Pennsylvania Abortion Case Raises Question of Choice for Men
John Stachokus, the Pennsylvania would-be father who lost his bid to block his ex-girlfriend’s abortion, has found himself in a position familiar to millions of American men: He has a large personal stake in a decision in which he is not allowed to take any part. His wishes are irrelevant. When it comes to reproduction, in America today women have rights and men merely have responsibilities.
When a woman wants a child and a man does not, the woman can have the child anyway–and demand 18 years of child support from the father. This remains true even if the father had made it clear that he did not want to have children, and even if the woman had previously agreed to respect his wishes.
For decades, leading feminist organizations such as the National Organization for Women and the National Abortion and Reproductive Rights Action League have argued that women should have reproductive rights because nobody should be able to tell them what to do with their own bodies. Thus the slogan "My Body, My Choice."
But the sacrifices required to pay 18 years of child support should not be discounted, either. The average American father works a 51-hour work week, one of the longest in the industrialized world. It is men, overwhelmingly, who do our society’s hazardous jobs. Nearly 50 American workers are injured every minute of the 40-hour work week. On average, every day 17 die–16 of them male. Couldn’t men who work long hours or do hazardous jobs–and who suffer the concomitant physical ailments and injuries–argue that their bodies are on the line, too? Where is their choice?
NOW and NARAL were legitimately concerned that the Pennsylvania anti-abortion injunction, which was issued on a temporary basis last Wednesday and dissolved the following Monday, could have established a precedent for giving men and the government control over an important aspect of women’s lives. But when a woman forces a man to be responsible for a child only she wants, is she not exercising control over his life? And when the massive government child-support apparatus hounds the reluctant father for financial support, takes a third of his income and jails him if he comes up short, isn’t the government exercising control over his life? Advocates of reproductive choice for men–the right of an unmarried man to sign away his parenting rights and responsibilities upon learning of an unwanted pregnancy–have a legitimate claim, based on the same arguments that feminists have used to support their case for choice for women.

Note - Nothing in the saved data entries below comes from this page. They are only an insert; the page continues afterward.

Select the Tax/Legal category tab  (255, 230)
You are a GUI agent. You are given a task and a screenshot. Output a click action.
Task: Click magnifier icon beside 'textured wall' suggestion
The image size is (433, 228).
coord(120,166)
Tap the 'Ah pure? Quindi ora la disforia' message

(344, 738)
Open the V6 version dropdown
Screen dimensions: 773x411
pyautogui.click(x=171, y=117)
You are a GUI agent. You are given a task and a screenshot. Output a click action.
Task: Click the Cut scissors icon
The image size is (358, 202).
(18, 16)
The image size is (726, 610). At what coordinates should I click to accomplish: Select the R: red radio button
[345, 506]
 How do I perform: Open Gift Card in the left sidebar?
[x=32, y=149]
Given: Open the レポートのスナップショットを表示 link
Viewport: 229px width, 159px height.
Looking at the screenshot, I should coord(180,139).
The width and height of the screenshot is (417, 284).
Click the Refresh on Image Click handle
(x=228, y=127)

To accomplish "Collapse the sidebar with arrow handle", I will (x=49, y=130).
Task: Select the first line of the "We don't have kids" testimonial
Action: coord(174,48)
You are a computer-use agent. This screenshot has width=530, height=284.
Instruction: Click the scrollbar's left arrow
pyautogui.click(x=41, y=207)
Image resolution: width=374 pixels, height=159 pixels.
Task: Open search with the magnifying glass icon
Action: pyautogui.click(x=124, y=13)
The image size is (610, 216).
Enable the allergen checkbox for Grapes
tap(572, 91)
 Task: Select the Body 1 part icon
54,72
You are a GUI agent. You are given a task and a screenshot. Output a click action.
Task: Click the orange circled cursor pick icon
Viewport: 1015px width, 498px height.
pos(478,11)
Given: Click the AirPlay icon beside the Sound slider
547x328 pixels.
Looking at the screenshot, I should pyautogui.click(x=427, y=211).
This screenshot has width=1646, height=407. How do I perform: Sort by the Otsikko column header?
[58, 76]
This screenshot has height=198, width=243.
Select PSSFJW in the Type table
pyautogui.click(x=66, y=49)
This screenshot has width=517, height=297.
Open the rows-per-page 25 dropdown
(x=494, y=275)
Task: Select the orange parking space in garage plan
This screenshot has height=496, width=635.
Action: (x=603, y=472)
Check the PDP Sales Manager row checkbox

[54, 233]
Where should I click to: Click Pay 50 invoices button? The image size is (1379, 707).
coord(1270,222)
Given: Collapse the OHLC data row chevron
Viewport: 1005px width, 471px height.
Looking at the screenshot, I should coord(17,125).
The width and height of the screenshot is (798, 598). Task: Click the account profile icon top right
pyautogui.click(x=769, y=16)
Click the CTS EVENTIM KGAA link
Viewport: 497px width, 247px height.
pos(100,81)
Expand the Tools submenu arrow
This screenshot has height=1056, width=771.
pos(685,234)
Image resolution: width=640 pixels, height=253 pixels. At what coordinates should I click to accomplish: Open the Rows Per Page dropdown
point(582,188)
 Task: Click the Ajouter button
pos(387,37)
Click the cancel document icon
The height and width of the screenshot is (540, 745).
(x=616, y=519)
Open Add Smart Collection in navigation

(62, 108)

When the situation is reversed and the woman does not want to have a child and the man does–as is the case with Stachokus and his ex-girlfriend, Tanya Meyers–once again, women have rights and men do not. A woman who doesn’t want her child can terminate the pregnancy against the father’s wishes, or put their child up for adoption, sometimes without the father’s permission. In some states, she can even return the baby to the hospital within a week of birth. More than 1 million American women legally walk away from motherhood every year.
Perhaps, as some have argued, Stachokus was using his legal maneuvers as a way to exercise control over the ex-girlfriend who broke up with him. More likely he was simply a proud papa-to-be. Maybe he imagined his child to be a little daddy’s girl, or a son he would proudly raise to be a man. Or perhaps he is just a stand-up guy who wanted to live up to what he sees as his responsibilities.
Even if Stachokus had persuaded Meyers to have their child, he probably would not have been allowed to be a meaningful part of his child’s life. Meyers does not want to marry or stay with him. Legal precedents–and a stubbornly held but baseless cultural notion that children fare better with their mothers–suggest that, even though he was willing to take full or partial custody, he would have had little chance of getting it. Many unwed and divorced fathers face a difficult struggle to remain a part of their children’s lives.
Custodial mothers frequently violate fathers’ visitation rights, and courts do little to enforce them. Some custodial mothers move hundreds or even thousands of miles away from their children’s fathers, and it is frequently difficult for these dads to maintain regular contact with their kids.
Stachokus may have ended up like the hundreds of thousands of American fathers who love children they are not able or allowed to see, and whose suffering is ignored by a society that seems capable only of denigrating fathers.
John, whatever move you made, you never had a chance. Welcome to modern American fatherhood.
Slate senior editor/Newsweek contributing editor Dahlia Lithwick criticized this column and presented the other side of the argument in her Slate column Dad's Sad, Mad: Too Bad (8/7/02).